#### Written task
Please format the rows below as a numbered list, leaving out any blank lines.

####

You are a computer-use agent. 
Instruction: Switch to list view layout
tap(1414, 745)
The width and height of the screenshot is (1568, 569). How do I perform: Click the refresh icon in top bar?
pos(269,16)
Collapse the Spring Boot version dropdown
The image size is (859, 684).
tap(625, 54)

####

#### Result of the exercise
1. You are a computer-use agent. 
2. Instruction: Switch to list view layout
3. tap(1414, 745)
4. The width and height of the screenshot is (1568, 569). How do I perform: Click the refresh icon in top bar?
5. pos(269,16)
6. Collapse the Spring Boot version dropdown
7. The image size is (859, 684).
8. tap(625, 54)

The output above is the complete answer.